After their migration into Pannonia, the Lombards had contact with the Iranian Sarmatians. From these people they borrowed a long-lived custom once of religious symbolism. A long pole surmounted by the figure of a bird, usually a dove, derived from the standards used in battle, was placed by the family in the ground at the home of a man who had died far afield in war and who could not be brought home for funeral and burial. Usually the bird was oriented so as to point in the direction of the suspected site of the warrior's death.

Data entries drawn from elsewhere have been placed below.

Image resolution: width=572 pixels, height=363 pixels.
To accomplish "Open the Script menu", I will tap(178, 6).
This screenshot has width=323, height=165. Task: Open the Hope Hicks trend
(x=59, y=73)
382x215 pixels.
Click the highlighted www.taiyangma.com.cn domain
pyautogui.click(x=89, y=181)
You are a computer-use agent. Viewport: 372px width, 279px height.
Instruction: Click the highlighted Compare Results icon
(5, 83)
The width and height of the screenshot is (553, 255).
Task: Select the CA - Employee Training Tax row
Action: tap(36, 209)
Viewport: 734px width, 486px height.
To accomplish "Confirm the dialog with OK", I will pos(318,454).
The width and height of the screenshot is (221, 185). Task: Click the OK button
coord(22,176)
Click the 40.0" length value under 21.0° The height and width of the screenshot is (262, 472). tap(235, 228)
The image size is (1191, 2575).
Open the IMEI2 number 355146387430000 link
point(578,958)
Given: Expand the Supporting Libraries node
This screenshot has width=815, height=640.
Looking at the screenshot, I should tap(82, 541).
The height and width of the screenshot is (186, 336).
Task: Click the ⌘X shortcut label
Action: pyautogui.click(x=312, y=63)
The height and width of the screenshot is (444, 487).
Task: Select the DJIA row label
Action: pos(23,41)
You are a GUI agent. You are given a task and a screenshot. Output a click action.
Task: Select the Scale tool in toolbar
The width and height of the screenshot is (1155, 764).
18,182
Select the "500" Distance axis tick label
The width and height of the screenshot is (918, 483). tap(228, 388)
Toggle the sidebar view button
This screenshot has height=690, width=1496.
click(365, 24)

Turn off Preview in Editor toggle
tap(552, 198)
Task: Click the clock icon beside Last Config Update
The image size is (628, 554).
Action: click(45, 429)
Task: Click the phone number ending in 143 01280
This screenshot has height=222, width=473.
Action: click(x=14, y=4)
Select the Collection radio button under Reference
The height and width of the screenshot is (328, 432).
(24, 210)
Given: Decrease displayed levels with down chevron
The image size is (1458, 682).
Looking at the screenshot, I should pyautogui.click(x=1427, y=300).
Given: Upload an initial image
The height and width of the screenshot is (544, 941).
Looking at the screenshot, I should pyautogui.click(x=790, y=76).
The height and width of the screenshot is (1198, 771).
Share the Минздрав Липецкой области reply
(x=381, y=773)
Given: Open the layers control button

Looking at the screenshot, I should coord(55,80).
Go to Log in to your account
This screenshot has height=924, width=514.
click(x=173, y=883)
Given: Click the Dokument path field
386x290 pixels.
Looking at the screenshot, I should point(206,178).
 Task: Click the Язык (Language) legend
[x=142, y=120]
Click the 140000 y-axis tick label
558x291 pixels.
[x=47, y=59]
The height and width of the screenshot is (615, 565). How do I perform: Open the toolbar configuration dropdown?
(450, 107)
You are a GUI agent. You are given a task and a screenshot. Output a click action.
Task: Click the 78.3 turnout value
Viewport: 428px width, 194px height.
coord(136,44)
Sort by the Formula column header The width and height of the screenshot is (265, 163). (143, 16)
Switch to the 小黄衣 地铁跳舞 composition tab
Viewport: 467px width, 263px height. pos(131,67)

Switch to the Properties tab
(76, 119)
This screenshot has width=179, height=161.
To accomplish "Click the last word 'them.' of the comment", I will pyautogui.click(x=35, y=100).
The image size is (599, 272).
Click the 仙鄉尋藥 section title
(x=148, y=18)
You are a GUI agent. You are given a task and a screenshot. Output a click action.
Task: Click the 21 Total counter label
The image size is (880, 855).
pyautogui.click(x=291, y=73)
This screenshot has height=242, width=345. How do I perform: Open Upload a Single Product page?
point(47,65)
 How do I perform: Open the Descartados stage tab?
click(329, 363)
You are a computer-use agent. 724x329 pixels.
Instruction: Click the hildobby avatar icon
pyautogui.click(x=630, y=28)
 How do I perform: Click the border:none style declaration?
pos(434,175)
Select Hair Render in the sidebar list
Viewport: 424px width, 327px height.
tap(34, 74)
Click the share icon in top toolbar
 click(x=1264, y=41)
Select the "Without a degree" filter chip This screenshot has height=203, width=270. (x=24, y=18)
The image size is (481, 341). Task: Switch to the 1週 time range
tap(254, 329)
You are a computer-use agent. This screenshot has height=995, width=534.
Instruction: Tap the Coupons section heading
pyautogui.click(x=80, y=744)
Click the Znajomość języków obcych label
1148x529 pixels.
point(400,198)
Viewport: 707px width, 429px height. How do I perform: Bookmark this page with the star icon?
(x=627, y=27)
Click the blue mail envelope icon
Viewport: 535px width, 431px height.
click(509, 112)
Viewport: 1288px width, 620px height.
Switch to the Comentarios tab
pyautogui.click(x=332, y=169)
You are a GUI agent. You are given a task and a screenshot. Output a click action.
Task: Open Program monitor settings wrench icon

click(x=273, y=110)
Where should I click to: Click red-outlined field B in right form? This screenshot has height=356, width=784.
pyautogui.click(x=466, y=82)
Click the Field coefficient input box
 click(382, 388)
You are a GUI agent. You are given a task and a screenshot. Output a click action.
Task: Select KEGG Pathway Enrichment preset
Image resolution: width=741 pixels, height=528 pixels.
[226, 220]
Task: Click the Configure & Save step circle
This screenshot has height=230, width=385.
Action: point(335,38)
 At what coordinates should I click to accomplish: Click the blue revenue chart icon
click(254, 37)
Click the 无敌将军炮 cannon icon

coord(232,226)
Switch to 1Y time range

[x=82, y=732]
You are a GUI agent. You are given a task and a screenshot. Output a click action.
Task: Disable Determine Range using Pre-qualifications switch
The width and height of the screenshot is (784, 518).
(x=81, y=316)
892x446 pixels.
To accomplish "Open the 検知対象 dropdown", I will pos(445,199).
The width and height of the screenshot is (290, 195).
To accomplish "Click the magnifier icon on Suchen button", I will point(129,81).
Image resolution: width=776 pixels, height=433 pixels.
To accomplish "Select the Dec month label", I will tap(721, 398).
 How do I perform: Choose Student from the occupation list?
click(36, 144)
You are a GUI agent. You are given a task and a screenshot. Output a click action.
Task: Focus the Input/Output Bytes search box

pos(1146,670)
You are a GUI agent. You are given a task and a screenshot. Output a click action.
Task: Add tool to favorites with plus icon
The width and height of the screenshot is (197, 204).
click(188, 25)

In Italy, the Lombards were intensively Christianised and the pressure to convert to Catholicism was great. With the Bavarian queen Theodelinda, a Catholic, the monarchy was brought under heavy Catholic influence. After an initial support for the anti-Rome party in the Schism of the Three Chapters, Theodelinda remained a close contact and supporter of Pope Gregory I. In 603, Adaloald, the heir to the throne, received a Catholic baptism. During the next century, Arianism and paganism continued to hold out in Austria (the northeast of Italy) and the Duchy of Benevento. A succession of Arian kings were militarily aggressive and presented a threat to the Papacy in Rome. In the 7th century, the nominally Christian aristocracy of Benevento was still practising pagan rituals, such as sacrifices in "sacred" woods. By the end of the reign of Cunincpert, however, the Lombards were more or less completely Catholicised. Under Liutprand, the Catholicism became real as the king sought to justify his title ''rex totius Italiae'' by uniting the south of the peninsula with the north and bringing together his Italo-Roman subjects and his Germanic into one Catholic state.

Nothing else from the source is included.